**Extract:**
──────

You can experiment with this notebook even if you don't have access to an RC car. If you run an interesting experiment ping me [@armand_dpl](https://twitter.com/armand_dpl) and I will try it on the car!


# 0. Setup
Here we are installing and importing dependencies.  
We are also cloning https://github.com/Armandpl/wandb_jetracer to get util functions. This repository builds on top of the [NVIDIA Jetracer](https://github.com/NVIDIA-AI-IOT/jetracer) project to instrument it with Weights&Biases. 

In [None]:
!pip install wandb

In [None]:
!git clone https://github.com/Armandpl/wandb_jetracer
!pip install pytorch-lightning torchmetrics

In [None]:
import math
import os

import cv2
import PIL
import pytorch_lightning as pl
from pytorch_lightning.loggers import WandbLogger
from torch.utils.data import DataLoader
import torch
import torch.nn as nn
import torch.nn.functional as F
import torchvision
import torchvision.transforms as transforms
import torchmetrics
import wandb

from wandb_jetracer.utils.xy_dataset import XYDataset
from wandb_jetracer.utils.utils import show_label, torch2cv2

# 1. Training a model

The idea to get the car to drive by itself is to train a model to infer the center of the road. If the center is on the left we steer to the left, if it's on the right we steer to the right.  

To solve this regression task and predict the center of the racetrack we fine-tune a [ResNet](https://arxiv.org/abs/1512.03385) model. We replace the last fully-connected layer with our own fully-connected layer.  

If you want to experiment with [the model architecture](https://pytorch.org/vision/stable/models.html), feel free to modify the `build_model` function. Maybe you could try a MobileNet architecture? or an EfficientNet? or a simple convolutional network?  

If you tried a different architecture and are proud of your results feel free to send me a DM [@armand_dpl](https://twitter.com/armand_dpl) and I will try to run your model on the actual car!

In [None]:
def build_model():
    model = torchvision.models.__dict__[config.architecture](pretrained=config.pretrained)

──────

**Source data:**
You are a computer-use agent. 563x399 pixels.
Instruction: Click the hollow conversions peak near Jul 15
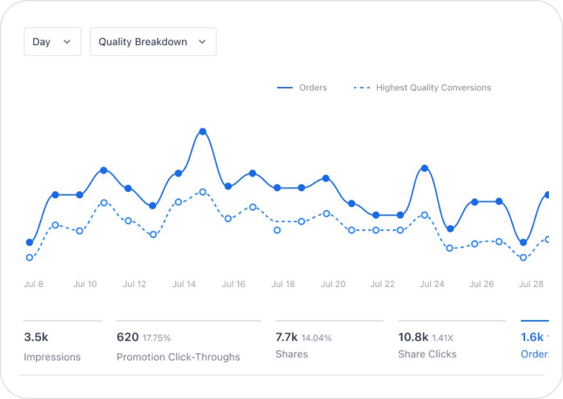203,192
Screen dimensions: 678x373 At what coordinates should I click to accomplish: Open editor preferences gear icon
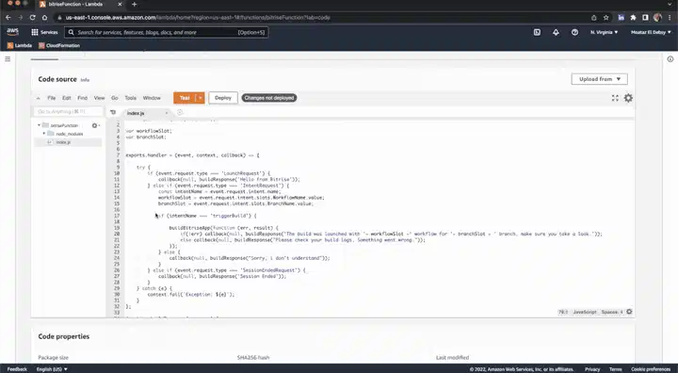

──────

**Job:**
Answer these about the RC car notebook:
(a) Which project does the cloned wandb_jetracer repository build on?
(b) What model is fine-tuned to predict the center of the racetrack?
(c) Which function should be modified to experiment with the model architecture?
The lines have nothing to do with the RC car notebook.

**Exercise result:**
(a) The NVIDIA Jetracer project
(b) A ResNet model
(c) The `build_model` function